M. Jean-Frédéric Poisson. Mais cela n’a rien à voir !

M. Alain Vidalies, ministre délégué. …qui doit être prise en considération. On peut nier cette réalité et l’écarter, mais pour le Gouvernement et la majorité, l’inaction n’est pas une réponse possible – car même s’ils sont absents de ce débat une nouvelle fois, certains font de cette situation leur fonds de commerce. La réponse républicaine aujourd’hui à l’extrême-droite,…

M. Jean-Frédéric Poisson. Je ne vois pas le rapport avec le progrès républicain !

M. Guy Geoffroy. Nous sommes tous républicains !

M. Alain Vidalies, ministre délégué. …sur cet antiparlementarisme qui est son fonds de commerce, est l’octroi de ce droit nouveau aux citoyens. Voilà, me semble-t-il, une mission fondamentale de la gauche comme de l’ensemble des républicains.

Mme la présidente. La parole est à M. Hervé Morin.

M. Hervé Morin. Je laisse s’achever ce débat, mais figurez-vous que pour une raison que j’ignore, M. Baupin a omis d’annoncer mon amendement. Quel est donc cet ostracisme qui m’empêche de défendre mon amendement ? C’est pourquoi je vous demande, madame la présidente, la possibilité de m’exprimer sur l’amendement n25.

Mme la présidente. Votre amendement a été retiré. Il ne fait d’ailleurs pas partie de la liasse.

M. Lionel Tardy. Mais si, il est dans la liasse !

M. Hervé Morin. Je suis bien présent et je ne retire pas cet amendement !

Mme la présidente. La parole est à M. François de Rugy.

M. François de Rugy. M. Schwartzenberg a tenté de démontrer tout à l’heure, au cours de la discussion générale, que l’existence de cette Haute autorité, ainsi que les pouvoirs qui lui sont conférés, étaient une atteinte à la séparation des pouvoirs. Cet argument avait déjà été développé en première lecture par le groupe UMP. Il repose sur l’idée que cette Haute autorité, dont les membres seraient nommés par le Gouvernement, induisait une atteinte de l’exécutif sur le législatif, d’autant que, ses membres étant issus pour une partie de l’instance judiciaire, il existait a fortiori une nouvelle atteinte à la séparation des pouvoirs. Or je ne conçois pas le contrôle des patrimoines comme une atteinte à la séparation des pouvoirs. À ce compte-là, le simple contrôle fiscal d’un député y constitue également une atteinte. C’est sur le travail législatif que nous devons être vigilants.

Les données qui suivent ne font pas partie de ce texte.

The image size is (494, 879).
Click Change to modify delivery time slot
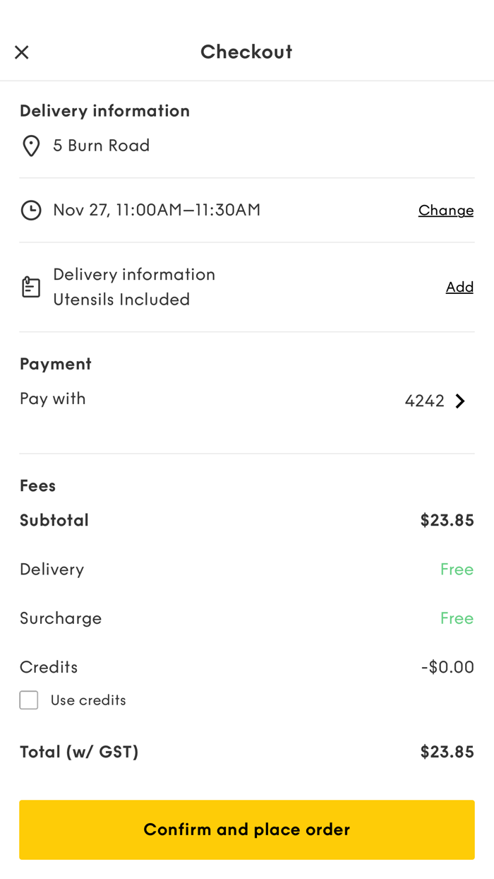coord(446,210)
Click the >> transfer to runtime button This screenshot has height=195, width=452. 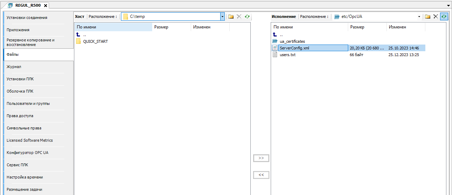pyautogui.click(x=261, y=158)
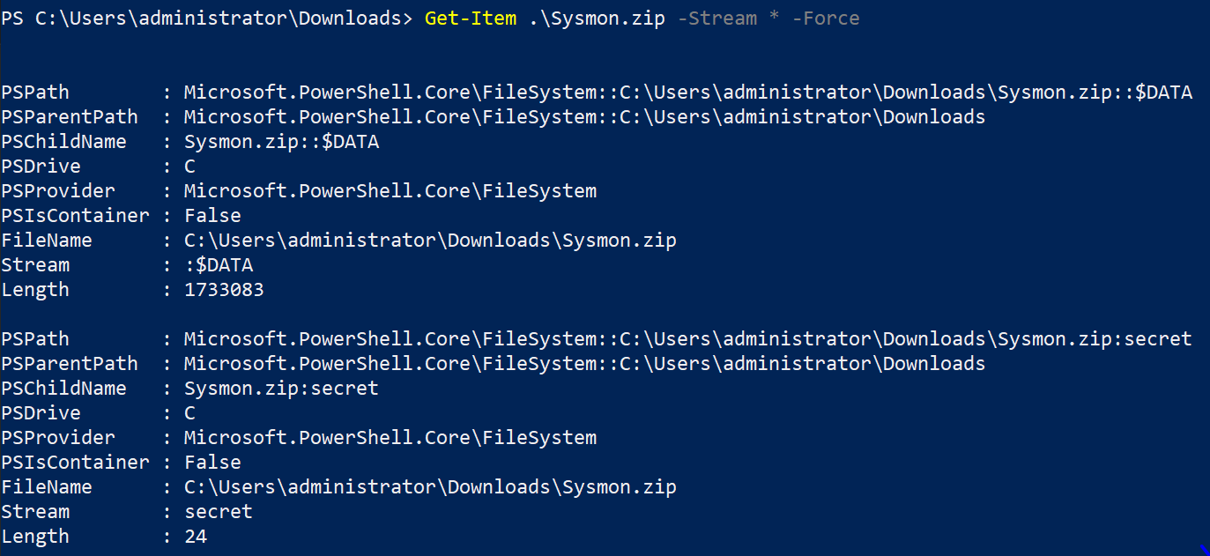The image size is (1210, 556).
Task: Click the PSProvider label in the $DATA block
Action: point(58,191)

En revanche, si l’on donne à la Haute autorité un pouvoir d’appréciation, la laissant juge de publier ou non un patrimoine, on la met, sans doute à son corps défendant, en situation de peser sur le débat politique. Il faut refuser absolument cette possibilité. C’est pourquoi la formule défendue par notre rapporteur m’a inquiétée. Elle va en effet instrumentaliser la Haute autorité, puisque demain certains, après avoir consulté des déclarations de patrimoine, pourront faire naître le doute tout en restant vagues – pour éviter une amende, ou une peine de prison, comme nous le verrons tout à l’heure – et saisiront la Haute autorité, ce qui créera de fait la suspicion.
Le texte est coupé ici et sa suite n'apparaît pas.